[BEGIN Provided data]

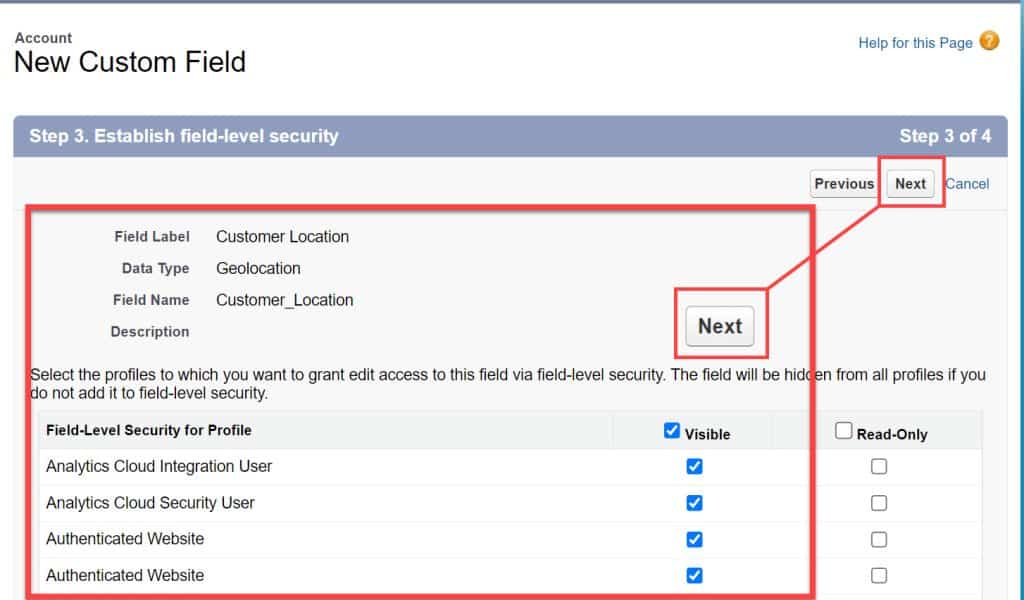Enable Read-Only for Analytics Cloud Security User
This screenshot has height=600, width=1024.
click(879, 503)
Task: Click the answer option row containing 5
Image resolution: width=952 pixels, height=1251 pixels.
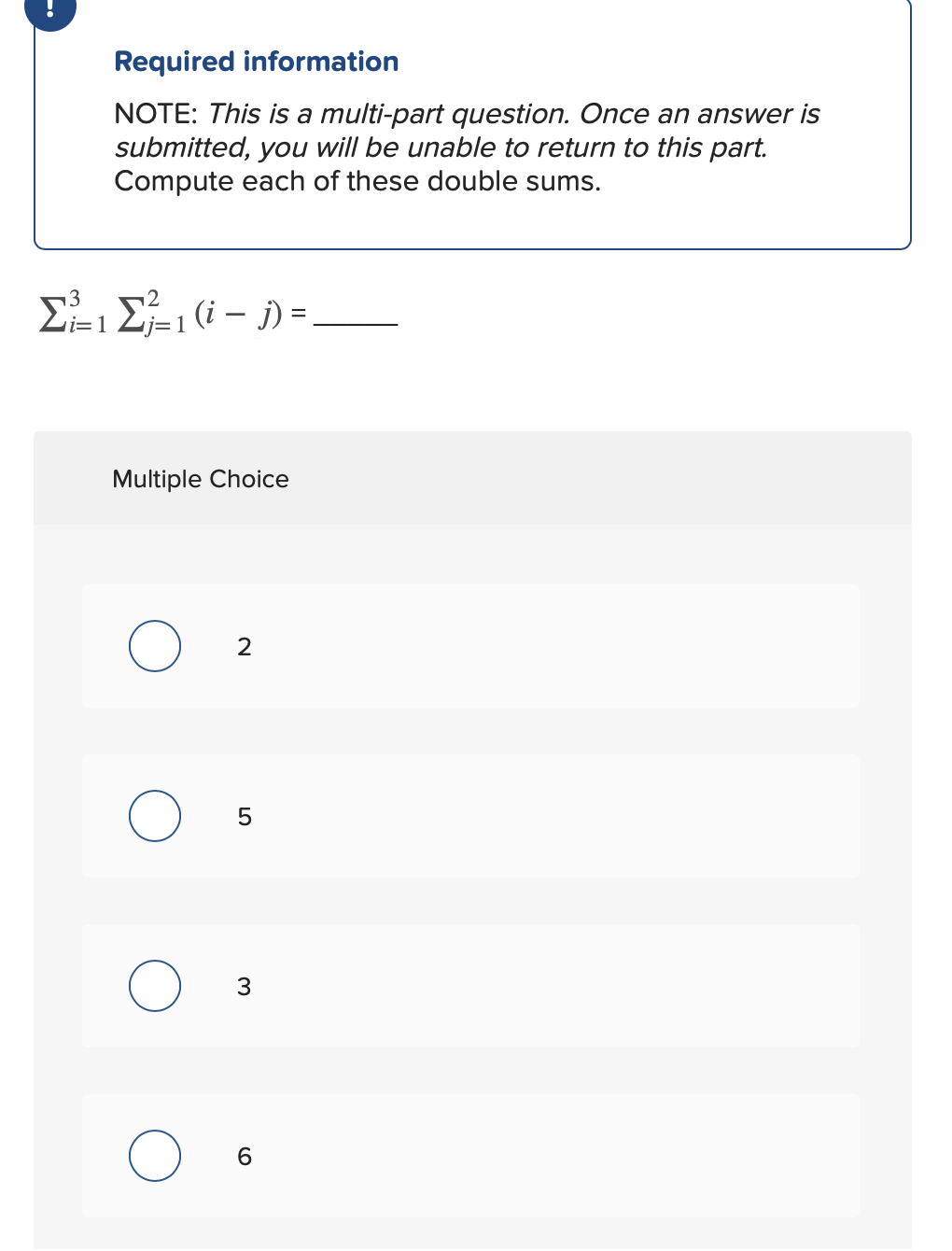Action: (x=470, y=816)
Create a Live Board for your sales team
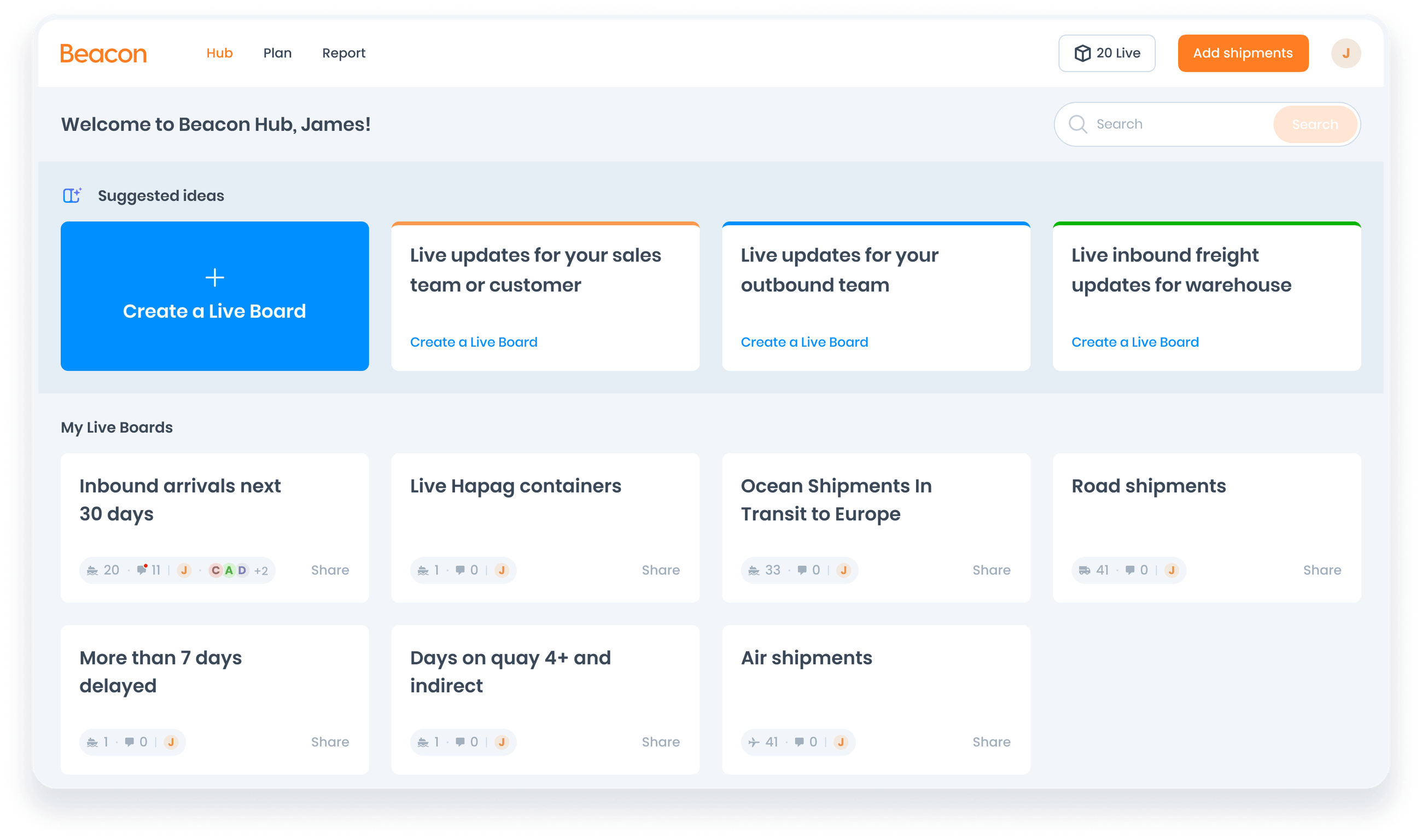Image resolution: width=1422 pixels, height=840 pixels. click(x=474, y=342)
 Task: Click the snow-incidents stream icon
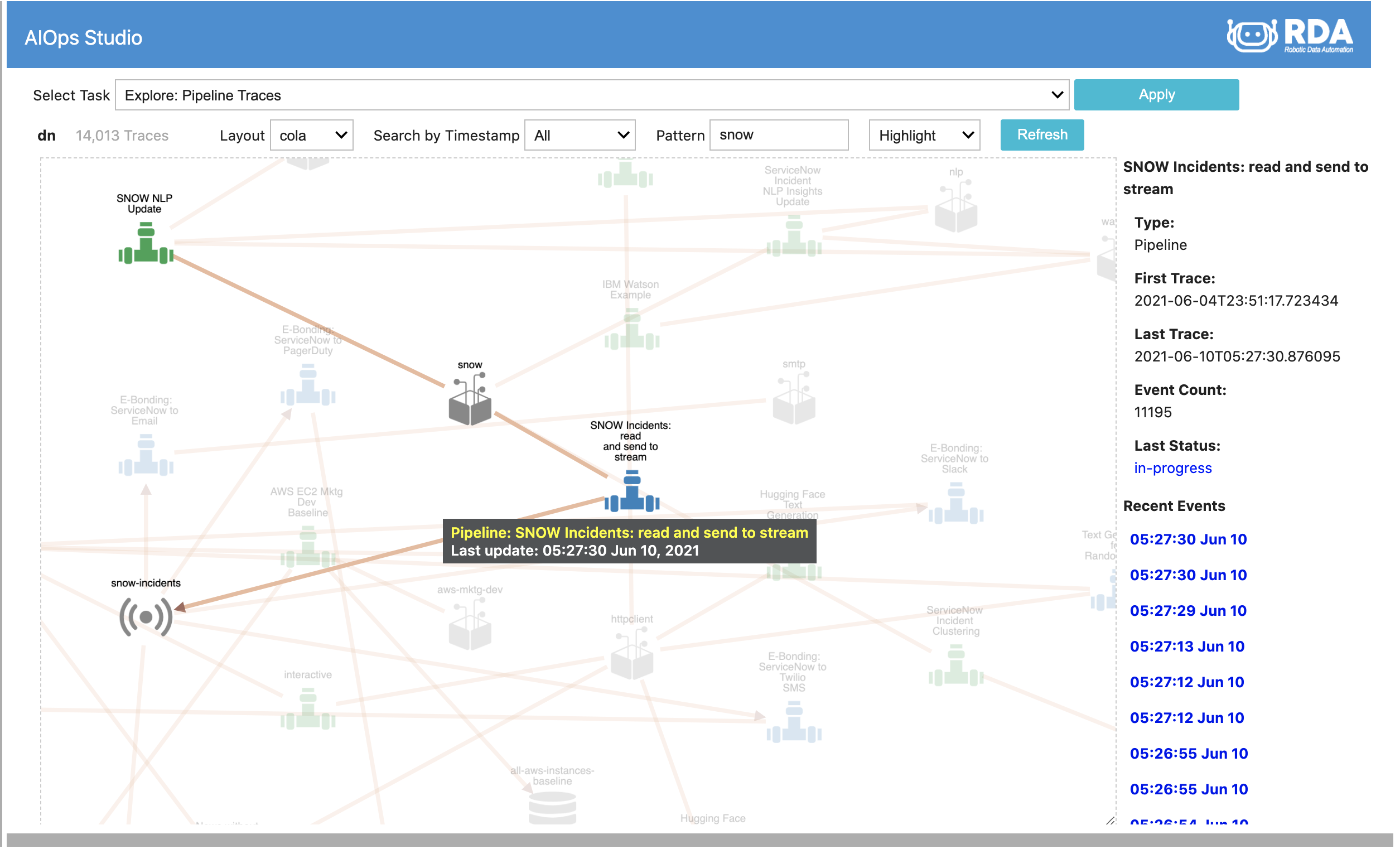(146, 616)
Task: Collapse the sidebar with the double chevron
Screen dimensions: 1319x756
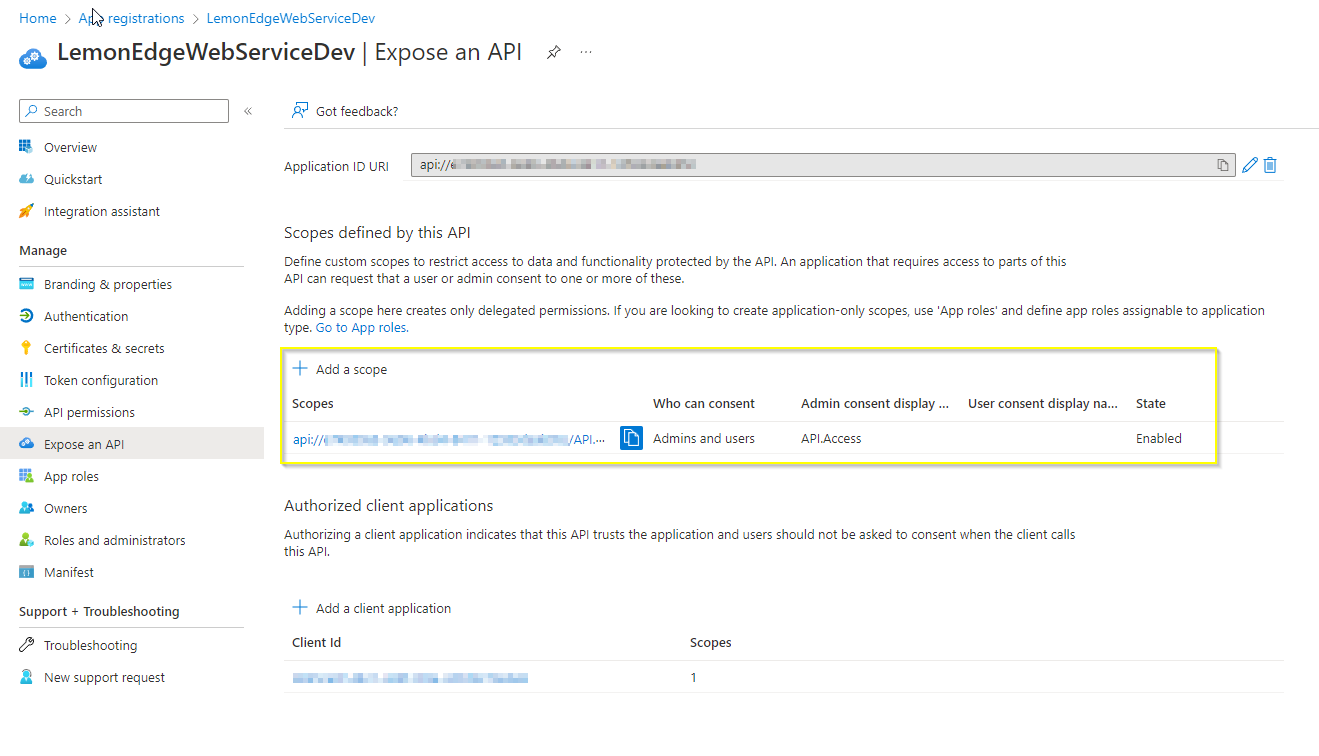Action: (x=248, y=111)
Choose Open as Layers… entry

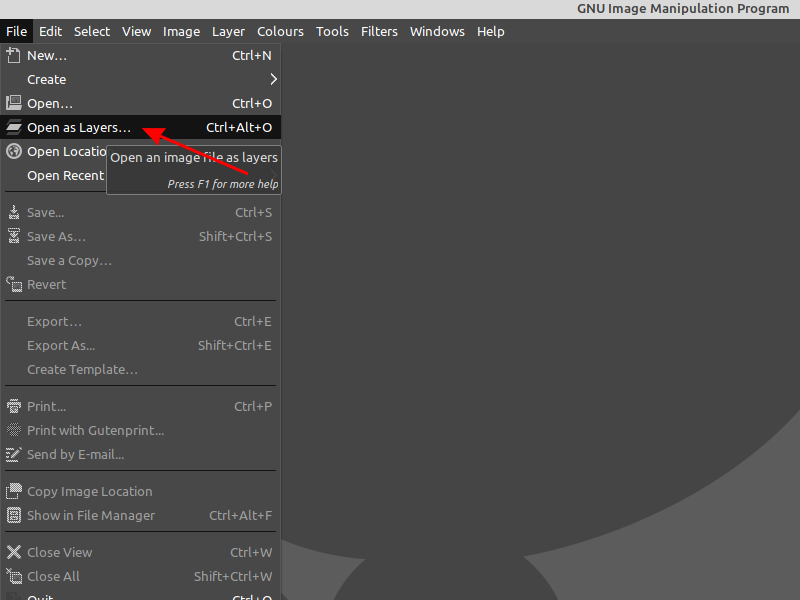(79, 128)
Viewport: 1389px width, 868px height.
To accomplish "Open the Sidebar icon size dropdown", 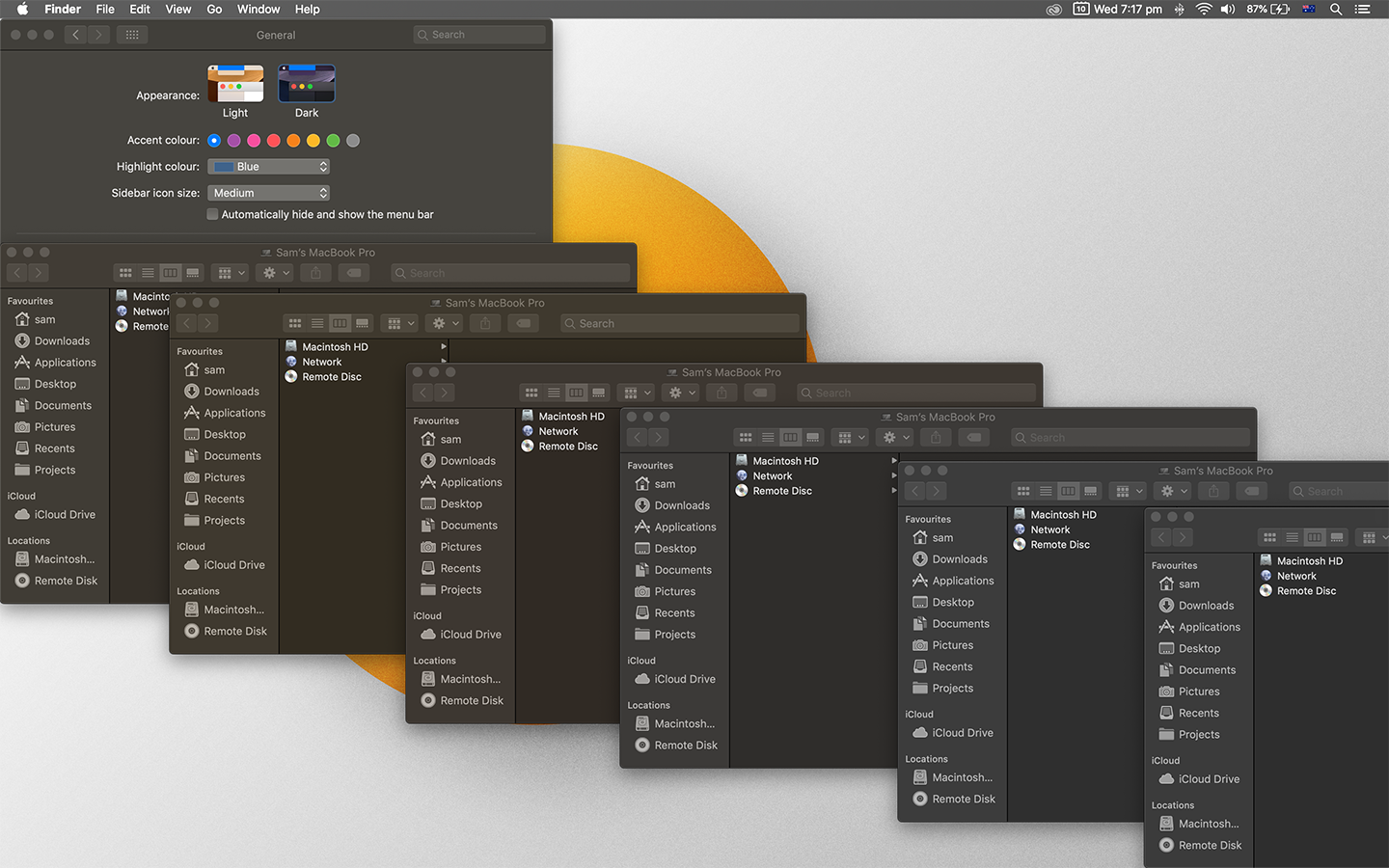I will [269, 193].
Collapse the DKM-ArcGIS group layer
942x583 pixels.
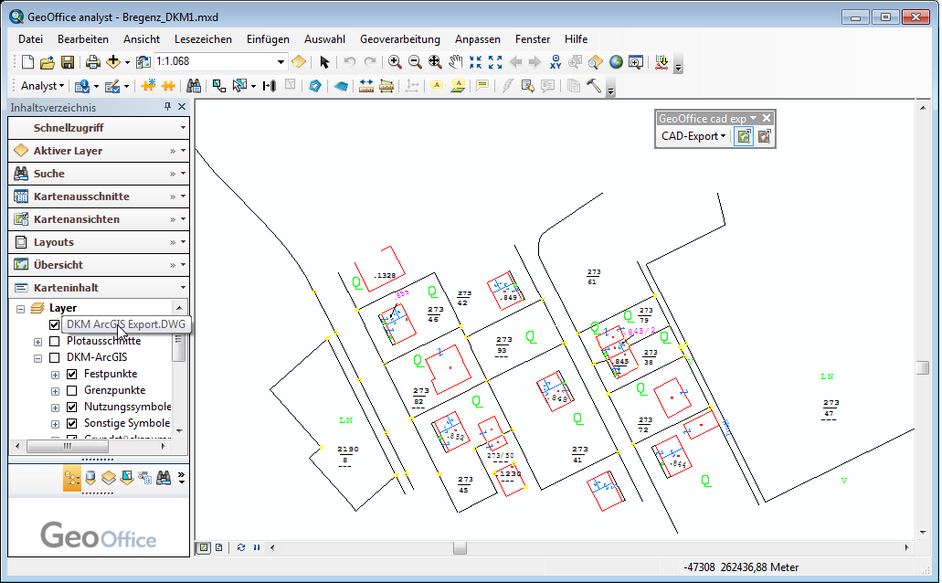click(x=38, y=357)
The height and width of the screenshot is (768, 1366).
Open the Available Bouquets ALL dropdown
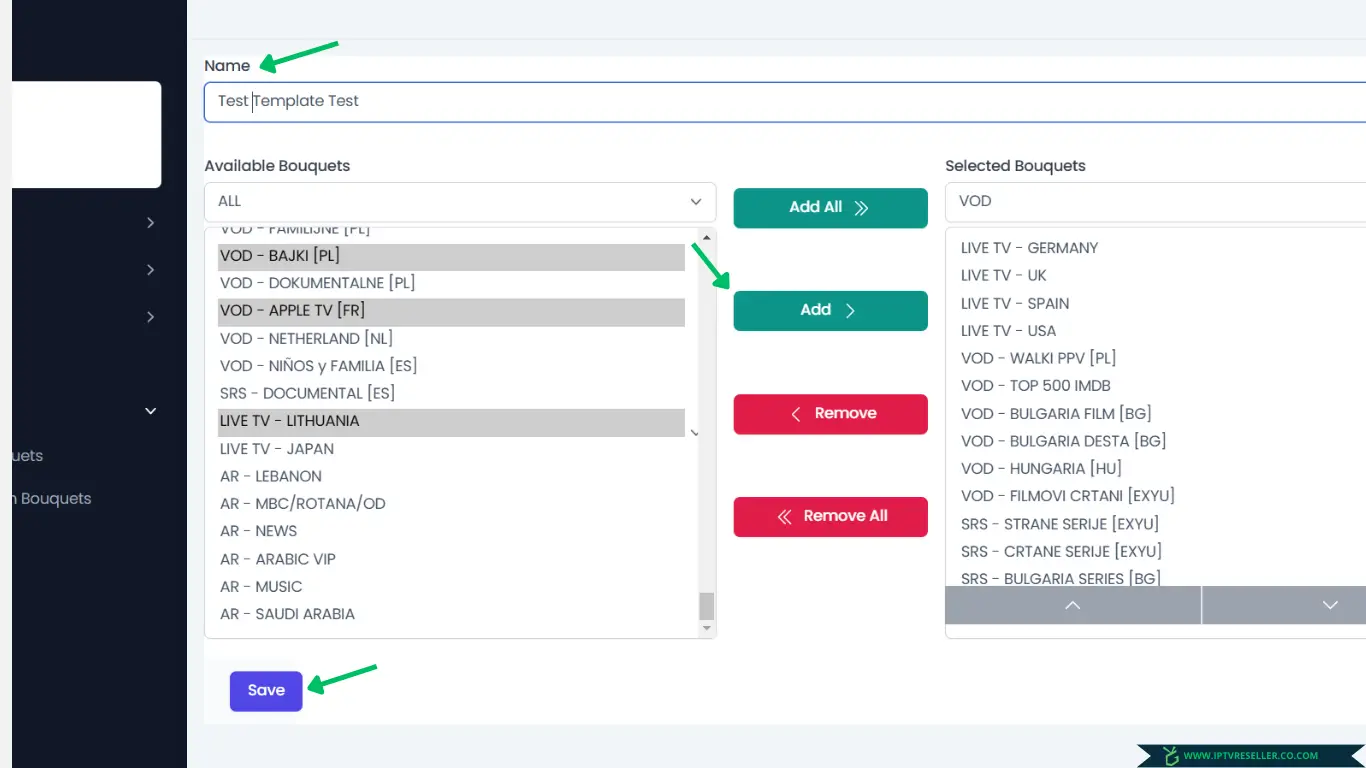click(x=460, y=202)
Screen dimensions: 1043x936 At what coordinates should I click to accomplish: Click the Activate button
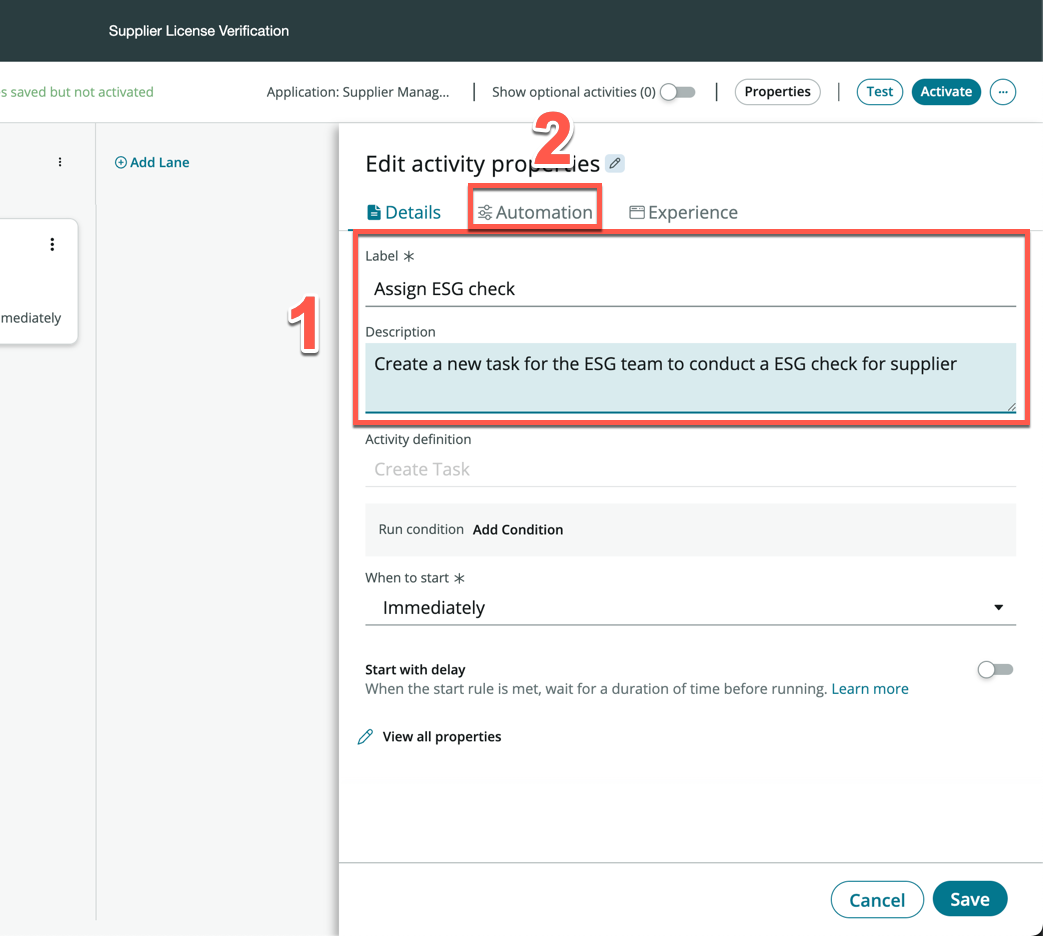946,92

[END Provided data]

Exercise description: Copy each line from the items above that contains the string "Task". Case matters.

Right answer:
Task: Click the answer option row containing 5
 Task: Click the snow-incidents stream icon
Task: Collapse the sidebar with the double chevron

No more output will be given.